ホワイト・ライ―本当のこと、言っていい?
じいちゃんの町工場を継ぐはずだった親父は、景気の悪い時に無茶な新規事業に手を出し、本業の利益を食いつぶしたあと別の会社を作って飛び出した。
いろいろやっていたみたいだけれど、俺は一緒に住んでない時もあったし、あまり知らされていない。
親子関係も夫婦関係もややこしさを極めていき、二つの会社を整理する頃には、まだ子供である俺は古巣の静岡に送られることがいつのまにか決まっていた。
十五才だった。
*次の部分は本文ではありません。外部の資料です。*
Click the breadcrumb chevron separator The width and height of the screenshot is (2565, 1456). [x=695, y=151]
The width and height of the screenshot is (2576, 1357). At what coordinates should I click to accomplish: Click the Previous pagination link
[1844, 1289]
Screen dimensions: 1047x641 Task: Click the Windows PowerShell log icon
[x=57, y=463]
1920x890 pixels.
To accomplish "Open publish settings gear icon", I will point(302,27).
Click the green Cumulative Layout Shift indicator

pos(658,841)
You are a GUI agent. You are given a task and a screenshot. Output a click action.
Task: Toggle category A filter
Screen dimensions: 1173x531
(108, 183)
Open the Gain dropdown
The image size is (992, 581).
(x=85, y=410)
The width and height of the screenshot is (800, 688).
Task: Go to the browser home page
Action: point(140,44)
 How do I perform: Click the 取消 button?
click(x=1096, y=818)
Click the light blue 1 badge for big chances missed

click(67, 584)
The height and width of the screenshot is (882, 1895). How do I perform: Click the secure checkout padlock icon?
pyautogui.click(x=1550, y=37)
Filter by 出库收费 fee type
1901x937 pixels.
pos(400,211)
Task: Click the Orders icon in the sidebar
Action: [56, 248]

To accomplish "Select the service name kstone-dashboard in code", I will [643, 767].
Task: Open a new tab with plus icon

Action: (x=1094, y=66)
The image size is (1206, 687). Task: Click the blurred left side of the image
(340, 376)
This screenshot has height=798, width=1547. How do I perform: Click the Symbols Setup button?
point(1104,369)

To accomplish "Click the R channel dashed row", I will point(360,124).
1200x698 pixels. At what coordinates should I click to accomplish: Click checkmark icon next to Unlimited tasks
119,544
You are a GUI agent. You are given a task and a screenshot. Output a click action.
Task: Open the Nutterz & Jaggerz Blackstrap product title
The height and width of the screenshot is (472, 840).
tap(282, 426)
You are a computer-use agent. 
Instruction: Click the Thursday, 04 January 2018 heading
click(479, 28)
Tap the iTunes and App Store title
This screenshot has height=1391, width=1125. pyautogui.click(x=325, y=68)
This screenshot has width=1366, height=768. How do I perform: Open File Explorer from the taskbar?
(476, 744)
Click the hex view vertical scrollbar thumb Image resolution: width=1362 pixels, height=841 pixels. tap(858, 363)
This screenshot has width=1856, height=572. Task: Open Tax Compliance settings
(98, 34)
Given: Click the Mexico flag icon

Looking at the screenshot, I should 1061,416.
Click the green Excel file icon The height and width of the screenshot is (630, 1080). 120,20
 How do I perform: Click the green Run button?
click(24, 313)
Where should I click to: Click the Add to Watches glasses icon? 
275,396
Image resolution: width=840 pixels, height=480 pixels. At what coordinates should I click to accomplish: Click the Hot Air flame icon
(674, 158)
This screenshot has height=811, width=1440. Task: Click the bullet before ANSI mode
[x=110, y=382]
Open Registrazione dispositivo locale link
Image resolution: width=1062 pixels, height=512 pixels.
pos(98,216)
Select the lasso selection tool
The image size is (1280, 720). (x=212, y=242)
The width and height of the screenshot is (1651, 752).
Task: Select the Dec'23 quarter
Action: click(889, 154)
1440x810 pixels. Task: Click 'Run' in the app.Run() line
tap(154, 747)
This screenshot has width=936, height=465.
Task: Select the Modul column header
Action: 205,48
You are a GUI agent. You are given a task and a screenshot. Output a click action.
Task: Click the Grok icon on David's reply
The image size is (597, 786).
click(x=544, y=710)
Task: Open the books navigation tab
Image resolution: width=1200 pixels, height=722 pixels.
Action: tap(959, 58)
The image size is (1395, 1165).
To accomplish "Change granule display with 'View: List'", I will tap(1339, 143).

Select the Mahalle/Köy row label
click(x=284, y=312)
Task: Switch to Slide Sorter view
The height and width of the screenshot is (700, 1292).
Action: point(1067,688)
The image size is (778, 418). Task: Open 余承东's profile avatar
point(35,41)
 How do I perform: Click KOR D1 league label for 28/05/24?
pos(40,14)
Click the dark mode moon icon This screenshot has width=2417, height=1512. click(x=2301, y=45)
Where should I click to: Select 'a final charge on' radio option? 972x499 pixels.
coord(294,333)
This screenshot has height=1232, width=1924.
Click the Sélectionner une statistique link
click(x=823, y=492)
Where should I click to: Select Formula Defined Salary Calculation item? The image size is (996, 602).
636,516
今よりもっとガキで、でもなんでもすぐ諦められるほどのガキでもなくて、あの転校は最悪だった。
誰にも言わず、携帯も解約して、全部忘れることにした。今覚えば、そういう極端なところがガキなんだ。
繋がっとけば、こんな後悔を引きずることもなかったかもしれないのに。
中学最後の数ヶ月と高校全部を、俺は親戚の家で過ごした。
その後、相続対策だとかのじいちゃんの意向により、工場に住めと呼び戻されて今に至る。
結局は住んでるだけじゃなくて会社があるのがいいとか周りが騒ぎ出し、潰れた工場を使って起業するなんてことになってる。
振り回されることには飽き飽きして、細かいことには口を出されないことを逆手にとって、好き勝手やらせてもらってもいる。
まだ生意気なガキでいられるうちに、この状況をなんとかしたい。
自分のことを面倒見られる、できれば周りの世話もできる。そういう大人になりたい。